The 70’s was undoubtedly a strange time for style. For many the first thing that comes to mind is over-sized collars, bell-bottom trousers and some questionable colour pairings – which wouldn’t be entirely incorrect. The trick to taking inspiration from such a bold period in time (without looking like you’re in fancy dress!) is to take concepts and water them down, picking out the best bits and re-appropriating them for the current sartorial climate.
Suede started gaining in popularity through the 60’s and 70’s. For some, suede jackets still mean fringed cowboy jackets that wouldn’t be out of place on a Woodstock hippy.

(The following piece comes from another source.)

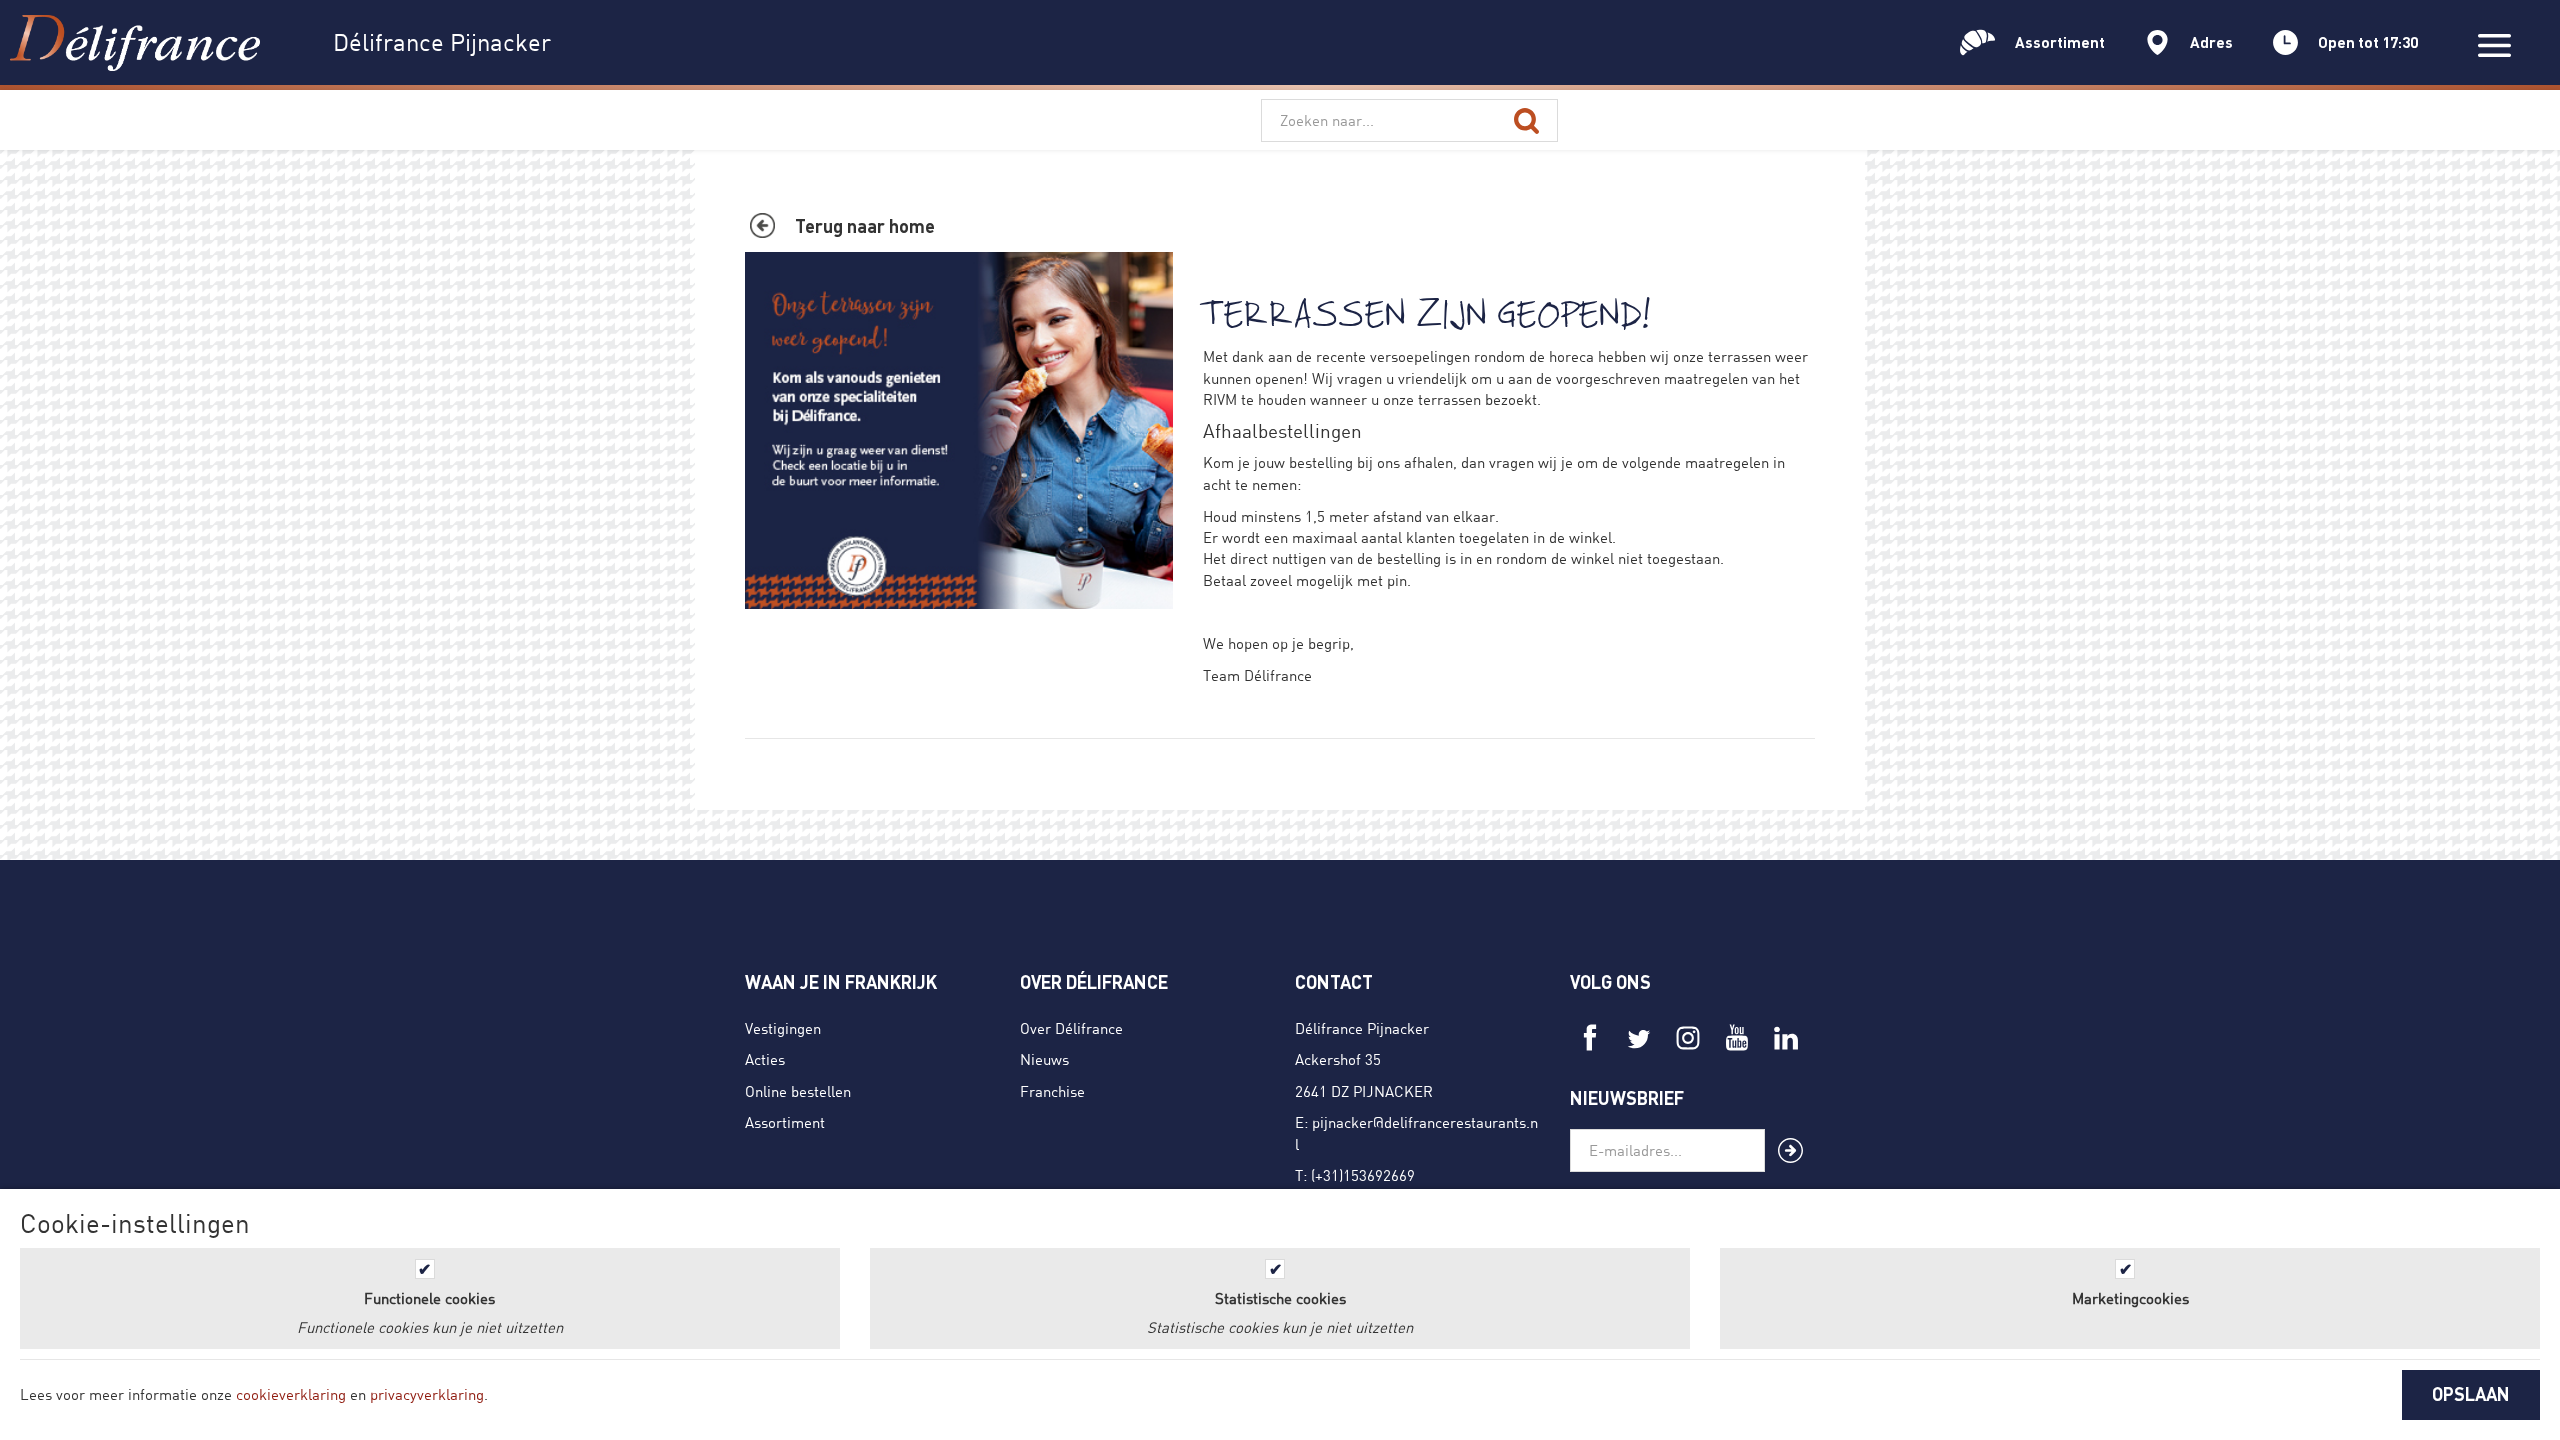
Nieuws (1044, 1059)
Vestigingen (783, 1028)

The suede material itself isn’t the source of this costume party image, but rather the over-the-top retro styling that went with it.
Take the suede jacket idea and tame it by removing the fringes and oversized collars. Look for more clean lines and sharper more modern fits. A well-fitted suede collared jacket worn with chinos or trousers is a suave alternative to a suit jacket, or a bomber jacket in suede is a more casual option for pairing with jeans.
Leather jackets have been around in one form or another since well before the 70’s, but it wasn’t until the1950’s that superstars really thrust leather into the spotlight. Brown and black have always been favoured and that stands even to this day – though modern leather is available in a much wider range of dyed colours.
Though leather jackets seem to be an immortal go-to through the styles of time, there are still style pitfalls that can instantly make a classic style just look dated. Like with its suede cousin, avoid exaggerated collars, fringes and big baggy fits. Look instead for sharp silhouettes and evenly proportioned designs.
Mix and match
Mixing and matching garments is a useful way to get more looks from your suits without having to keep buying more garments, this remains a great tip even now. The very nature of the 70’s style was all about experimenting with colours and patterns, so when it comes to mixing and matching there’s much to be learned.
Rotating the colours in your wardrobe is a great place to start, the safest matches are earthy tones such as browns and creams. Jackets and trousers plain of pattern and light in colour allow for a loud shirt which adds another depth to your look. Another way of achieving more texture and depth in your outfit is mixing garment cloths in your ensemble, such as velvet jackets or cord trousers.
Some of the shirts that came out of the 70’s were sheer comedy. Harry Hill collars, too many pockets and cloths resembling curtains weren’t exactly the highlight of the decade, but there are certainly elements that can be recycled.
Proportion is a reoccurring resolve for a lot of seventies style sins. The style of wide open cuban collar is a great look, the excessive amount of collar was the issue. Similarly with the patterns, a bold print and bright colours are fine, but only if the colours are complimentary to one another and the pattern isn’t already being used on a tea-cosy.
They say style comes around in circles, which may help explain how the ludicrously ostentatious suits of the 70’s are making their way back into modern fashion. The style of suit has evolved over generations, but the idea of bright colours and loud checks is back now with a vengeance.
As suit wearing is becoming less common in offices, more people are turning to the suit as a casual garment for just going out in. As suits step away from being a professional requirement, the go big or go home attitude of brash seventies suits becomes more appropriate than ever.
Check trousers have cropped up frequently in the fashion world over the years. The 70’s saw check trousers as the height of fashion when worn with roll-necks or a shirt. The punk movement took the tartan trouser and put it with chains, T-shirts and an attitude.
In the modern world check trousers have made their way into sportswear in the form of tracksuit bottoms, as well as having been the golfers choice for many years. Check trousers have a place in sports style, punk rock style, smart-casual suiting and Dinner wear, so it’s hard to go wrong.